The data below is to be output in full, unchanged.

» **Source material**
┄┄┄┄┄┄┄┄┄┄

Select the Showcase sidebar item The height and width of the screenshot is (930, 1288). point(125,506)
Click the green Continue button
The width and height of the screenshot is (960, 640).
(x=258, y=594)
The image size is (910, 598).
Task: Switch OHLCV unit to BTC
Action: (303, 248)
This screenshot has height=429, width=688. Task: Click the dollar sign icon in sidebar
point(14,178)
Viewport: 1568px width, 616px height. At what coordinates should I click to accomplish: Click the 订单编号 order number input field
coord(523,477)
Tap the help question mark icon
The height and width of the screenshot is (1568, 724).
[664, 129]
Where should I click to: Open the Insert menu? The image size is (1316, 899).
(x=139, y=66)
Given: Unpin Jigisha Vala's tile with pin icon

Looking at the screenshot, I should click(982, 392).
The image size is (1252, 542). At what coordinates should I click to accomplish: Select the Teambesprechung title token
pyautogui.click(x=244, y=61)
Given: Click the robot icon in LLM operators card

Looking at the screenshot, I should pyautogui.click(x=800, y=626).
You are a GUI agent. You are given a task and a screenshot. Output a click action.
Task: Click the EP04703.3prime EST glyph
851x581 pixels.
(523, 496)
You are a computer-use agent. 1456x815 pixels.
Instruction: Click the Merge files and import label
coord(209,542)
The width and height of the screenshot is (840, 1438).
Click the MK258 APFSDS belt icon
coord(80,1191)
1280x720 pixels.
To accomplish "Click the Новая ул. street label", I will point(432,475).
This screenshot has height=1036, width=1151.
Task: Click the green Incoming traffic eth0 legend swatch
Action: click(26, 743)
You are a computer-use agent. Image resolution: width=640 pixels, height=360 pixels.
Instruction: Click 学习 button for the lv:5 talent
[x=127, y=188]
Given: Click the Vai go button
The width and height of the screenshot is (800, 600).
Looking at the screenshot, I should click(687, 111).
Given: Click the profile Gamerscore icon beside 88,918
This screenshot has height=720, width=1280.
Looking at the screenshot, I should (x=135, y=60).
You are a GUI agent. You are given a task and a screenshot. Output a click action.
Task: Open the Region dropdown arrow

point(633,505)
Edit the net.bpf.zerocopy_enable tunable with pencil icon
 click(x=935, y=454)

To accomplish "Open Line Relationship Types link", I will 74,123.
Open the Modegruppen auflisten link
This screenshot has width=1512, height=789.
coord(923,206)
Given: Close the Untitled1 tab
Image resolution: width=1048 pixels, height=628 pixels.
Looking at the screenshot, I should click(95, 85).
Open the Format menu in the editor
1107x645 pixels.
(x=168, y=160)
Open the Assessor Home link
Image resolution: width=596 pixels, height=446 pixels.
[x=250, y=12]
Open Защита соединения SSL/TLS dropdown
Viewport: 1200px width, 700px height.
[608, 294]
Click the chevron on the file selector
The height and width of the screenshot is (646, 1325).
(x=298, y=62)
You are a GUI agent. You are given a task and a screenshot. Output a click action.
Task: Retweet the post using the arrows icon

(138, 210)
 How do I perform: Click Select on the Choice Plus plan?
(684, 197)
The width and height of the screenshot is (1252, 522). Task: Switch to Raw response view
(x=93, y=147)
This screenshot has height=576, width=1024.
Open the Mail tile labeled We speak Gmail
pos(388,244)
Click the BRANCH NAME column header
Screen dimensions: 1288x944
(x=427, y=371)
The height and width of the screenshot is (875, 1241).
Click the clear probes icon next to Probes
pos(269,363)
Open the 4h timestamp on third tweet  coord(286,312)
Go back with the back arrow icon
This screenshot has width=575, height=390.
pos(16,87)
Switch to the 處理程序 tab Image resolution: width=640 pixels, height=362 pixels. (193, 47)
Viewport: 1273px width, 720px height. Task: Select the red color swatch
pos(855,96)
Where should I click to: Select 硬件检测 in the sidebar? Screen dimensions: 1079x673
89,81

┄┄┄┄┄┄┄┄┄┄

» **Response area**
Select the Showcase sidebar item The height and width of the screenshot is (930, 1288). point(125,506)
Click the green Continue button
The width and height of the screenshot is (960, 640).
(x=258, y=594)
The image size is (910, 598).
Task: Switch OHLCV unit to BTC
Action: (303, 248)
This screenshot has height=429, width=688. Task: Click the dollar sign icon in sidebar
point(14,178)
Viewport: 1568px width, 616px height. At what coordinates should I click to accomplish: Click the 订单编号 order number input field
coord(523,477)
Tap the help question mark icon
The height and width of the screenshot is (1568, 724).
[664, 129]
Where should I click to: Open the Insert menu? The image size is (1316, 899).
(x=139, y=66)
Given: Unpin Jigisha Vala's tile with pin icon

Looking at the screenshot, I should click(982, 392).
The image size is (1252, 542). At what coordinates should I click to accomplish: Select the Teambesprechung title token
pyautogui.click(x=244, y=61)
Given: Click the robot icon in LLM operators card

Looking at the screenshot, I should pyautogui.click(x=800, y=626).
You are a GUI agent. You are given a task and a screenshot. Output a click action.
Task: Click the EP04703.3prime EST glyph
851x581 pixels.
(523, 496)
You are a computer-use agent. 1456x815 pixels.
Instruction: Click the Merge files and import label
coord(209,542)
The width and height of the screenshot is (840, 1438).
Click the MK258 APFSDS belt icon
coord(80,1191)
1280x720 pixels.
To accomplish "Click the Новая ул. street label", I will point(432,475).
This screenshot has height=1036, width=1151.
Task: Click the green Incoming traffic eth0 legend swatch
Action: click(26, 743)
You are a computer-use agent. Image resolution: width=640 pixels, height=360 pixels.
Instruction: Click 学习 button for the lv:5 talent
[x=127, y=188]
Given: Click the Vai go button
The width and height of the screenshot is (800, 600).
Looking at the screenshot, I should click(687, 111).
Given: Click the profile Gamerscore icon beside 88,918
This screenshot has height=720, width=1280.
Looking at the screenshot, I should (x=135, y=60).
You are a GUI agent. You are given a task and a screenshot. Output a click action.
Task: Open the Region dropdown arrow

point(633,505)
Edit the net.bpf.zerocopy_enable tunable with pencil icon
 click(x=935, y=454)

To accomplish "Open Line Relationship Types link", I will 74,123.
Open the Modegruppen auflisten link
This screenshot has width=1512, height=789.
coord(923,206)
Given: Close the Untitled1 tab
Image resolution: width=1048 pixels, height=628 pixels.
Looking at the screenshot, I should click(95, 85).
Open the Format menu in the editor
1107x645 pixels.
(x=168, y=160)
Open the Assessor Home link
Image resolution: width=596 pixels, height=446 pixels.
[x=250, y=12]
Open Защита соединения SSL/TLS dropdown
Viewport: 1200px width, 700px height.
[608, 294]
Click the chevron on the file selector
The height and width of the screenshot is (646, 1325).
(x=298, y=62)
You are a GUI agent. You are given a task and a screenshot. Output a click action.
Task: Retweet the post using the arrows icon

(138, 210)
 How do I perform: Click Select on the Choice Plus plan?
(684, 197)
The width and height of the screenshot is (1252, 522). Task: Switch to Raw response view
(x=93, y=147)
This screenshot has height=576, width=1024.
Open the Mail tile labeled We speak Gmail
pos(388,244)
Click the BRANCH NAME column header
Screen dimensions: 1288x944
(x=427, y=371)
The height and width of the screenshot is (875, 1241).
Click the clear probes icon next to Probes
pos(269,363)
Open the 4h timestamp on third tweet  coord(286,312)
Go back with the back arrow icon
This screenshot has width=575, height=390.
pos(16,87)
Switch to the 處理程序 tab Image resolution: width=640 pixels, height=362 pixels. (193, 47)
Viewport: 1273px width, 720px height. Task: Select the red color swatch
pos(855,96)
Where should I click to: Select 硬件检测 in the sidebar? Screen dimensions: 1079x673
89,81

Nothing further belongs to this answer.